I woke up to the sound of the pilot’s voice, the rustle of passengers. Around me women were reapplying their makeup and cups were being collected.

“Ladies and gentlemen, this is your captain speaking,” I heard over the loudspeaker. “We have begun our descent for landing at Cali. It’s a lovely evening as we had expected. We’ll pass a shower or two on the way in, but at the field right now, it’s good visibility, the temperature is two-three, that’s twenty-three degrees Celsius, and if you prefer Fahrenheit, that’s seventy-two degrees on the Fahrenheit scale. The winds are ten miles an hour from the northwest. It’s a very, very pretty evening. I’d like to thank everyone for coming with us.”

I fastened my seat belt, straightened my seat back; automatically I checked to make sure everything was in my purse: wallet, passport. I look at the diary, heavy between my hands.

The captain’s voice droned on, but the only thing that comes to my mind is the little girl in the bed. My little girl. My Gabriella. Her voice, but it sounds very far away. “How long will you be gone?” she had asked me the night before.

“Just two days, mi amor,” I had told her, smoothing her hair back against the pillow.

“Is that a long time?” she asked.

“No. No. It’s very short. Day after tomorrow, I’ll be back. Today is Tuesday. Tomorrow is Wednesday, and you’ll be with Grandma. And on Thursday, I’ll be here before you go to sleep. That’s not long at all.”

“You promise?” she asked me, and I laughed because that’s how I used to be, too, when my mother traveled.

“I promise.”

“You promise you’ll wake me up tomorrow before you leave?”

“I promise that, too,” I assured her, knowing full well that if she’s asleep, there is no way I’m going to wake her up.

In the darkness of the mountains, I sought out the lights of my Cali, little twinkling dots spaced far apart, then appearing in a wave of brightness as the valley unfolded beneath just ahead, over the mountains.

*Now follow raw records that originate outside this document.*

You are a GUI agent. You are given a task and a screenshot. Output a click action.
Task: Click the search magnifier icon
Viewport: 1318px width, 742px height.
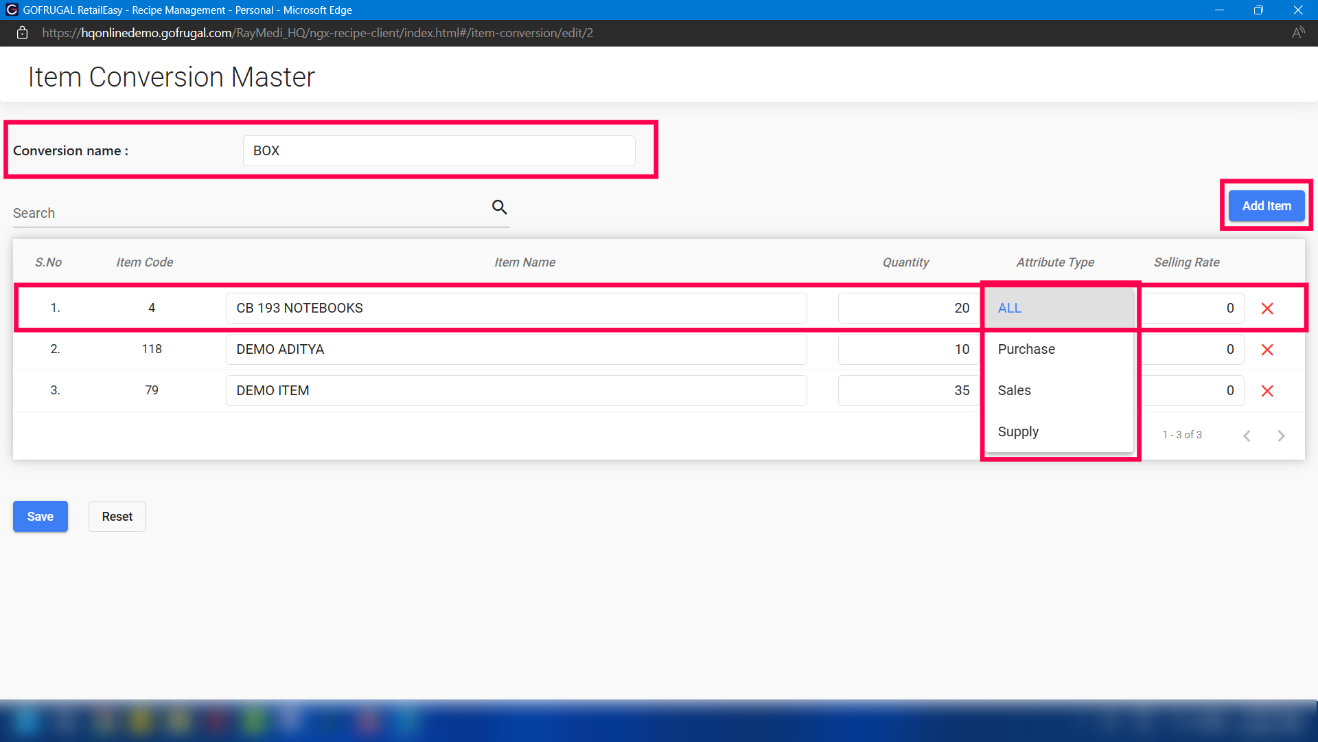pos(499,207)
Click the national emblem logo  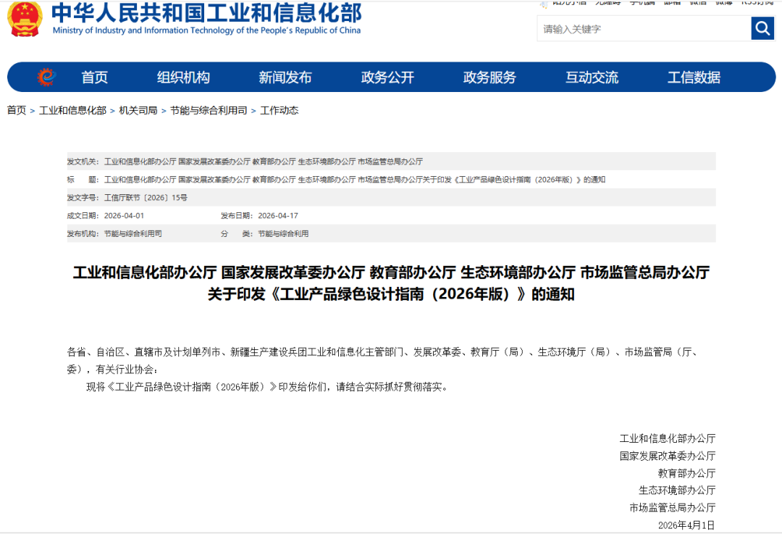(25, 19)
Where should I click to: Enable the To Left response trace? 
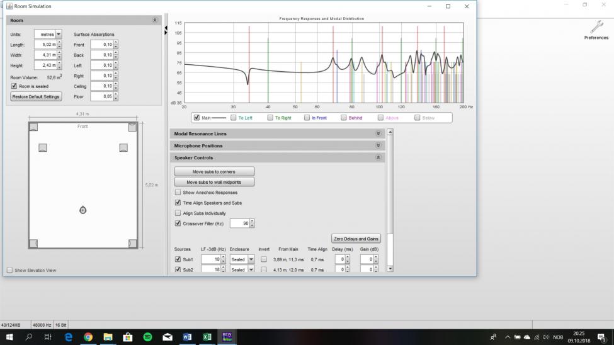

Even now, after all these years, my heart can’t help but beat faster in anticipation, as if I were getting close to Disneyland instead of here.

“Again, I apologize for being late tonight,” the voice over the loudspeaker continued. “Like to wish everyone a very, very happy holiday and a healthy and prosperous New Year.”

I closed my eyes and leaned back, suddenly exhausted. I automatically lifted my right hand to bless myself—in the name of the Father and the Son and the Holy Spirit—and reached, as always, for my locket, the one with your picture in it, but it’s not there, of course, because I gave it to you.

“Oh, well,” I shrug, and instead bring my hand up to my lips and then lower it, to the hollow of my throat, where the locket should have been.